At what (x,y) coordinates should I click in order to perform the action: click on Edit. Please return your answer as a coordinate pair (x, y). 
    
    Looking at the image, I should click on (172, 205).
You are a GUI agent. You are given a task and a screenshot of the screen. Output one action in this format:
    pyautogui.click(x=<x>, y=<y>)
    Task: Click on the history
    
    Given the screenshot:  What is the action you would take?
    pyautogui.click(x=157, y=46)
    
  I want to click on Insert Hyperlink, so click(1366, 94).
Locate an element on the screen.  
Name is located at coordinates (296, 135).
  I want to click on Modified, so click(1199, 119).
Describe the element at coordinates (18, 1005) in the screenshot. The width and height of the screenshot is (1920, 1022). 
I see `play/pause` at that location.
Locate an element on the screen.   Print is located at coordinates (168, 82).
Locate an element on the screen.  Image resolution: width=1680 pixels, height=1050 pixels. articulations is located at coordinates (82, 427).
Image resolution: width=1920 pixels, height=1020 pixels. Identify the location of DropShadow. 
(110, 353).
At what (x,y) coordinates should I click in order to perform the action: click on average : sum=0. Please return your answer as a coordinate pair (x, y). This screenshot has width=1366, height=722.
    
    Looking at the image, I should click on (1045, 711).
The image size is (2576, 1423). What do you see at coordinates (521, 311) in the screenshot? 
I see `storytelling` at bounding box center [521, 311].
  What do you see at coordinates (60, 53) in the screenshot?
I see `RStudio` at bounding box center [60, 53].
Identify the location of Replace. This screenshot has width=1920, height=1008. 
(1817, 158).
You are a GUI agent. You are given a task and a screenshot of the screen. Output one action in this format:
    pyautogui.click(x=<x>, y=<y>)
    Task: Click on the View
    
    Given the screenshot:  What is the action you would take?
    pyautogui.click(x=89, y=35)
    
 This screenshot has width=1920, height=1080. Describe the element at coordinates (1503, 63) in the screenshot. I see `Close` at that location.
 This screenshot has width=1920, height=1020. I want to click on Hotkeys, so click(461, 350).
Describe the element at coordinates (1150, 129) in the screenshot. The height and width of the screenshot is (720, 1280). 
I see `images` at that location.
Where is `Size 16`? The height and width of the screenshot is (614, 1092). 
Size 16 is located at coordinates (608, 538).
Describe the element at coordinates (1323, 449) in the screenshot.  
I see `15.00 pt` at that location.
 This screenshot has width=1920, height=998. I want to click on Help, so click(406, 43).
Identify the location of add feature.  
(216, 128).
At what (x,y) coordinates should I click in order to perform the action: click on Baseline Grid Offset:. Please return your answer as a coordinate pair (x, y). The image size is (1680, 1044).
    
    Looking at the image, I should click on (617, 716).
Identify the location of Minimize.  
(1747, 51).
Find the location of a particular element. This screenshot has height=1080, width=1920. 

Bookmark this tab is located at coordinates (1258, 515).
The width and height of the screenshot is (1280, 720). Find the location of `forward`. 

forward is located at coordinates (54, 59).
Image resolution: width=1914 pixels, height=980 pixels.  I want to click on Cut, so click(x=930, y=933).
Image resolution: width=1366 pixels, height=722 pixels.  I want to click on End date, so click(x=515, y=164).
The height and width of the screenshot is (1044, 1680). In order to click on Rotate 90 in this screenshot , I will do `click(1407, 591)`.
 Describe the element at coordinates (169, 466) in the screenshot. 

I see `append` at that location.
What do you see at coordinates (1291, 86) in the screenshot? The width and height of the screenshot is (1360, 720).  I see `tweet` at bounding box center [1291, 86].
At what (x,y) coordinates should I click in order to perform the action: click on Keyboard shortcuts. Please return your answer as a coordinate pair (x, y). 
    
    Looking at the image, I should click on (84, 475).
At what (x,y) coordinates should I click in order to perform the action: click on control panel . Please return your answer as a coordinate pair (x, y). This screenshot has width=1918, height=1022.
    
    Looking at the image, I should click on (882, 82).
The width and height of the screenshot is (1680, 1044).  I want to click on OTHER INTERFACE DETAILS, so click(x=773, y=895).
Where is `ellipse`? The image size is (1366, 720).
==================================================
Task instructions:
List every line of the material above that contains the string "bounding", matching case exactly.

Exercise solution:
I see `storytelling` at bounding box center [521, 311].
I see `RStudio` at bounding box center [60, 53].
What do you see at coordinates (1291, 86) in the screenshot? The width and height of the screenshot is (1360, 720).  I see `tweet` at bounding box center [1291, 86].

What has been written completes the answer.